Review: 'The Night Stalker'
The crime drama "The Night Stalker" (screening during the 42nd Seattle International Film Festival) answers the question: is it possible to make a flat, lumbering and tedious film about a notorious serial killer? The answer is yes.
In short: An attorney (Bellamy Young) meets with death-row inmate Richard Ramirez (Lou Diamond Phillips), hoping get him to confess to a murder, for which her client was falsely convicted. But in unraveling his bloody history, she confronts the demons of her own past. (Watch the trailer)
It bears mentioning that Phillips is the undeniable strength of "Night Stalker." His unsympathetic and unrepentant version of Ramirez is chilling - this is a man who sees women as objects and he can channel murderous intent with an intense, soul-piercing glare. Even beyond the creepy resemblance to Ramirez, it's difficult to imagine anyone else filling the role as well as Phillips.

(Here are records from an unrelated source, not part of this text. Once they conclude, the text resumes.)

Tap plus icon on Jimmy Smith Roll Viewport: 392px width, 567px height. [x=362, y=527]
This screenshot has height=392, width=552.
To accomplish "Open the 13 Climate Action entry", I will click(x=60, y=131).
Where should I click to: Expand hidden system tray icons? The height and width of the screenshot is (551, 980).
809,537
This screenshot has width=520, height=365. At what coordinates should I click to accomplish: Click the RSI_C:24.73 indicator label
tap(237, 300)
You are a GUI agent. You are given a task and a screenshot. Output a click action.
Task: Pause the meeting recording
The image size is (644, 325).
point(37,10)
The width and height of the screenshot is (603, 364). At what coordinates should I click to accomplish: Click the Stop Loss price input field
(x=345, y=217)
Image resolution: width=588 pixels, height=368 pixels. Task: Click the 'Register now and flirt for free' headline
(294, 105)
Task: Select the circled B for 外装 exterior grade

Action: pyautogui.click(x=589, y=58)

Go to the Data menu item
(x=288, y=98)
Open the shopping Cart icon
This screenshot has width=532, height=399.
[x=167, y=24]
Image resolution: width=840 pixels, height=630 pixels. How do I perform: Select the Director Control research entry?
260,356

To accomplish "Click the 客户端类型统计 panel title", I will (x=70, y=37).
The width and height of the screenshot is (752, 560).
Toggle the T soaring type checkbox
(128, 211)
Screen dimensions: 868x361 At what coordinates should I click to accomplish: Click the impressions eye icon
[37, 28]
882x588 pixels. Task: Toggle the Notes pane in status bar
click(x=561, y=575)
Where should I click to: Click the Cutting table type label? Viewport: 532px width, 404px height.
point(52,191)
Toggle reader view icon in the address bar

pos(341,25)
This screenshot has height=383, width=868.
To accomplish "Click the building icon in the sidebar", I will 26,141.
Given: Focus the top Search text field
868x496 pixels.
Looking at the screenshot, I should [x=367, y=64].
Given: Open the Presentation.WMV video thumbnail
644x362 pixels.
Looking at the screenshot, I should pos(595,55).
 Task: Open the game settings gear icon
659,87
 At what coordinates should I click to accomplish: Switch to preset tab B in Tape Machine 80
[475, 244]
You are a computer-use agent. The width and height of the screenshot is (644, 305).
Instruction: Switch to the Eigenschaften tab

Whereas Phillips delivers a focused performance, little else about "Night Stalker" is all that compelling. The entire impetus for the film -- trying to coax a confession to save another man's life -- is only relevant to the movie at the film's beginning and the end. Everything between is a muddled series of flashbacks revealing how Ramirez became the infamous killer and how his crimes affected the attorney's life when she was a teenager. The dramatic stakes are quickly jettisoned just so two characters can have a flaccid cat-and-mouse dynamic while sharing some stories.
Bellamy Young sticks out in a very bad way -- she is, quite simply, horribly cast as the attorney with a troubled past. She eye rolls her way through the film, making her character look shallow and silly juxtaposed next to Phillip's nuanced and chilling performance. Phillips is more engaging as a crazed serial killer while Young can barely make her character tolerable. The nail in the coffin for Young is the fact that she is not even the best actor playing her character in this film. The actress playing the teenage-version of the attorney character emotes more fear, fascination and naive boldness than Young ever approaches in her performance.
"Night Stalker" is a muddled drama. It lacks tension because the movie back burners the "get a confession to save a man's life" storyline. So the film is left to wallow in a meandering b-plot about a troubled teenage girl and the truncated origin story of a serial killer. The only amount of noticeable tension in the entire movie essentially comes down to whether a smartphone will run out of battery life or not. Even in a fairly important plot point, the film chooses prop-based tension rather than genuine character or even plot-driven tension.
Final verdict: Very little of this movie is subtle or well executed. Lou Diamond Phillips is the single saving grace of a movie that is rudderless and borderline pointless.
"The Night Stalker" screened during the 42nd Seattle International Film Festival. This film is not yet rated and has a running time of 89 minutes.